Rows from a dataset:

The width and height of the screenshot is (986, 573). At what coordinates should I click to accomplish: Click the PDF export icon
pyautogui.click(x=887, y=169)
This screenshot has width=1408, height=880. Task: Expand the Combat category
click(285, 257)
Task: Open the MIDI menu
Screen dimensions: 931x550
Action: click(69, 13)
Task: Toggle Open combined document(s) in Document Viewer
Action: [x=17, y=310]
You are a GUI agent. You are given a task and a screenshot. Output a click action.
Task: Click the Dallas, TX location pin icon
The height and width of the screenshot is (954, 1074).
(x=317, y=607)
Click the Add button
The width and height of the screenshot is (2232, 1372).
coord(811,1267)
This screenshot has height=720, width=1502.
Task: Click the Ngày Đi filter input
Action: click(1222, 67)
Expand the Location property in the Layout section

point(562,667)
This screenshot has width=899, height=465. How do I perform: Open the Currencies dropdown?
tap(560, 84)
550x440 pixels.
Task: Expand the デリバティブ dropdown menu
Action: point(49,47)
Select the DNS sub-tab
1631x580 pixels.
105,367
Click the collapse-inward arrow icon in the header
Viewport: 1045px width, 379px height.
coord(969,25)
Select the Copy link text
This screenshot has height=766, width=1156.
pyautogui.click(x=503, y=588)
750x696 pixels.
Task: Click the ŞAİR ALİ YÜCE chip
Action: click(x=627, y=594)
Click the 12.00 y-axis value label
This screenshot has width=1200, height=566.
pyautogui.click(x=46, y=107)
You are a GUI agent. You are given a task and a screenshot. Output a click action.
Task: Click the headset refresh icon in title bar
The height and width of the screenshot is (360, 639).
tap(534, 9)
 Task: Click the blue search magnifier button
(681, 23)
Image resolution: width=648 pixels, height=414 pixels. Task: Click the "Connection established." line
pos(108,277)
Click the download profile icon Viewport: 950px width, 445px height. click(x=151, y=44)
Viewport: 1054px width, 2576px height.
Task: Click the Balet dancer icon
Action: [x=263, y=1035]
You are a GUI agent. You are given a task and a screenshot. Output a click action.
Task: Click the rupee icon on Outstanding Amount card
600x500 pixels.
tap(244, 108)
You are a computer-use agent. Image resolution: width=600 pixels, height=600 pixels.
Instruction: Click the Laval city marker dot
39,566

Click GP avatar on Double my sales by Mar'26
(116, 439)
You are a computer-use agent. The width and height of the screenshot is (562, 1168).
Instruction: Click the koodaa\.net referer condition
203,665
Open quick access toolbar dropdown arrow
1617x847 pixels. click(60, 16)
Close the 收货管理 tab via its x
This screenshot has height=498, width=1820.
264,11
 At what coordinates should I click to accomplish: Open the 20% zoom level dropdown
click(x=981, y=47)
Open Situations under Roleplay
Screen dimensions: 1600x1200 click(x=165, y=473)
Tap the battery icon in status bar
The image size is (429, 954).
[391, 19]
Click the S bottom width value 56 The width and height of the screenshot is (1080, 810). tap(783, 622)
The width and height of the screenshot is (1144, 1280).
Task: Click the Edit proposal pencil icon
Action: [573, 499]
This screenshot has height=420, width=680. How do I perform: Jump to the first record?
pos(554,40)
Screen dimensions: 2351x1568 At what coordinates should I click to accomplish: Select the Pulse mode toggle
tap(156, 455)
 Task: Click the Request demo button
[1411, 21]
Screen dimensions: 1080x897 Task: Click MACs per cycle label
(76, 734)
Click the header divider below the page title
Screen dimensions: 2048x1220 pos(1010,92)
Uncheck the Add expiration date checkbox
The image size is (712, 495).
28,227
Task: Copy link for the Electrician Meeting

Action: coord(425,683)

Your goal: Copy the records without any changes, from the line containing "Screen dimensions: 1080x897" up to and including the final line of the records.

Exercise solution:
Screen dimensions: 1080x897 Task: Click MACs per cycle label
(76, 734)
Click the header divider below the page title
Screen dimensions: 2048x1220 pos(1010,92)
Uncheck the Add expiration date checkbox
The image size is (712, 495).
28,227
Task: Copy link for the Electrician Meeting

Action: coord(425,683)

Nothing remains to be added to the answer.